Крым. У жены сыпняк. Ночной норд-ост верховодит миром (здесь зовут такое "мистралем"). Доктор сказал: "Умрет". Просто и ясно - наука. Жалко, через силу улыбаясь, Ядвига10 говорит мне:

- Это неправда. Она выздоровеет.

Киев. Я - нелегальный. Ночевок нет. Нет и денег. Холод январской гололедицы, когда мерзнет сердце, а ночь выжимает из него слезы - иней ресниц. Я хожу взад и вперед по Бибиковскому бульвару. Навстречу мне, так же мерно и глухо, замерзая, с белыми ресницами и темным сердцем ходит девушка. Она ищет. Летний синий костюм. Открытые туфельки. Наконец, отчаявшись найти лучшее:

- Пойдем.

- Ни копейки.

- Все равно. Согреемся. Чаю выпьем.

Мы пьем чай. Ее зовут Рива. Веснушки, заштопанные чулки, тщедушность золотушного подростка. Потом она расстается с теплом чашки, гревшей несгибающиеся пальцы. Она снова уходит на бульвар. Возвращаясь, она удачливо улыбается - сзади калошами топочет дородный подрядчик с Подола. Я остаюсь в передней. Час спустя подрядчик кричит:

- Рива, мне так сладко и грустно, как будто я сахару скушал. Это твой граммофон? Не твой? Хозяйский? Все равно. Поставь мне "Кол-Нидре11"!

Хрипит рупор. И, надрываясь, кантор, какой-нибудь курчавый чудак, молит в "день суда" не судить, нет, не судить, лучше простить без суда. Ведь сладко и грустно человеку, скушавшему сахар за ситцевой занавеской, на которой круглый год цветут пионы. А Рива выбегает ко мне.

- Ты такой худой, ты совсем как цыпленок...

Она дает мне тридцать копеек и коробку папирос, толстых, "высший сорт А" - их курит подрядчик. Она гладит мою руку, как Паули.

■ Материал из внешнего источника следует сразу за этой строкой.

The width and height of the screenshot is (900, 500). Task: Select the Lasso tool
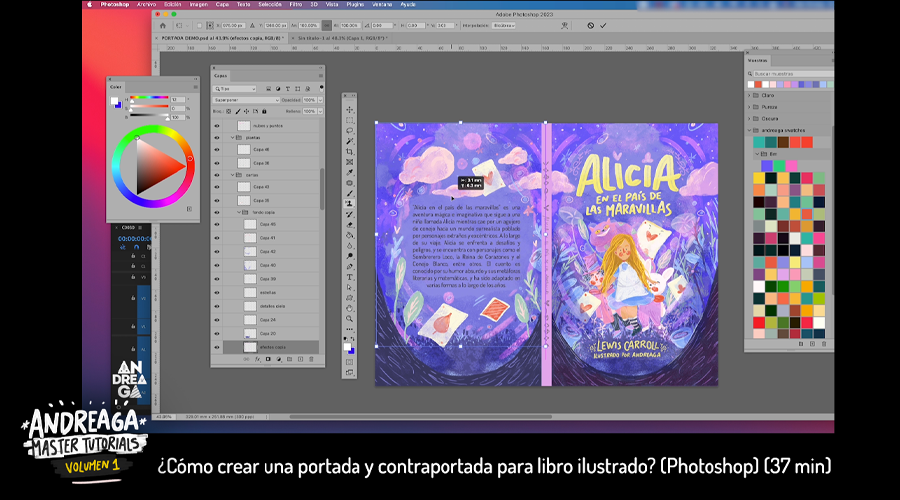click(x=349, y=130)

Да, я говорю об этом прямо и не стыдясь. Без этого нельзя - без восьми минут солнца, без чужого кашне, без глупой надежды, без папирос Ривы, нельзя без тепла, никак нельзя. А с ним? С ним тоже нельзя. Впрочем, об этом после.

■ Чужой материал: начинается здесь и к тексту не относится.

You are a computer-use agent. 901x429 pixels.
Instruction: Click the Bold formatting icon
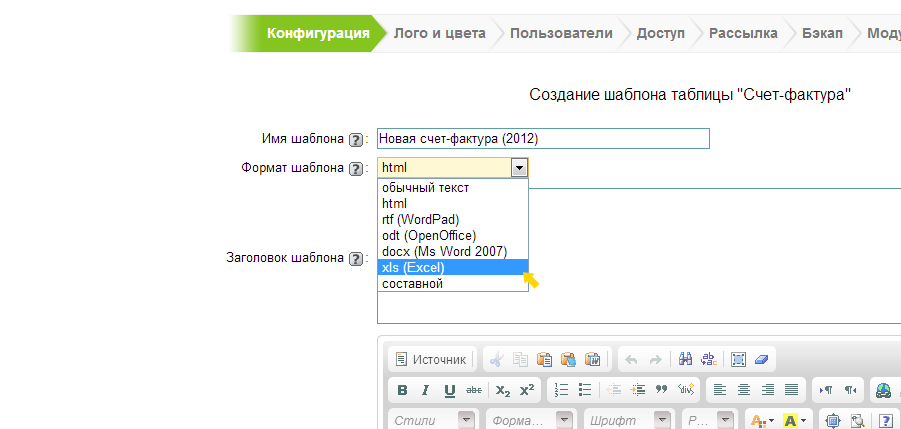pyautogui.click(x=402, y=390)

Так, роясь в душном и вшивом тряпье прошлого, я и не заметил, что мы вышли из кафе, что козыри лавочников сменились новыми соглядатаями: звездами автомобилей и полицейскими пелеринами. Я очнулся только у дома Паули, вспомнив, как я шел сюда, блудливое трепыхание в темной мастерской и недоуменность маленькой Эдди. Мне стало стыдно, очень стыдно. Тогда-то так всегда бывает - это не только история лежачего, которого обязательно бьют, это также история зайца, нашедшего лягушку, тогда-то Паули с истерическим возмущением заявила мне:

- Вы меня накормили. Вы можете потребовать, чтобы я с вами спала. Дешевая оказия!

Я закрыл глаза - спасибо векам: они позволяют хоть что-нибудь утаить, - и тихо безлично простился.

7

ПОСЛЕДСТВИЯ УМИЛЕННОСТИ

Я остался на окраинной улице, один, с фонарями, с двадцатью франками (остаток аванса за Пике) и с несколько разжиженной прощанием умиленностью. Впрочем, мне было суждено потерять и это. Началось с фонарей. Время вывело на сцену зловещую фигуру человечка в черном балахоне, с длинным крючковатым шестом. Быстро перебегая с одного тротуара на другой, он давил огни, давил этих золотых жучков, невыразимо сладострастно, как чиновник и как убийца. Вдоволь расстроенный предшествующим, я хотел ущемить этот черный балахон, но сдержался. Разве можно идти против времени? Покер ведь давно закончен, и все уважаемые граждане видят во сне козырные тузы.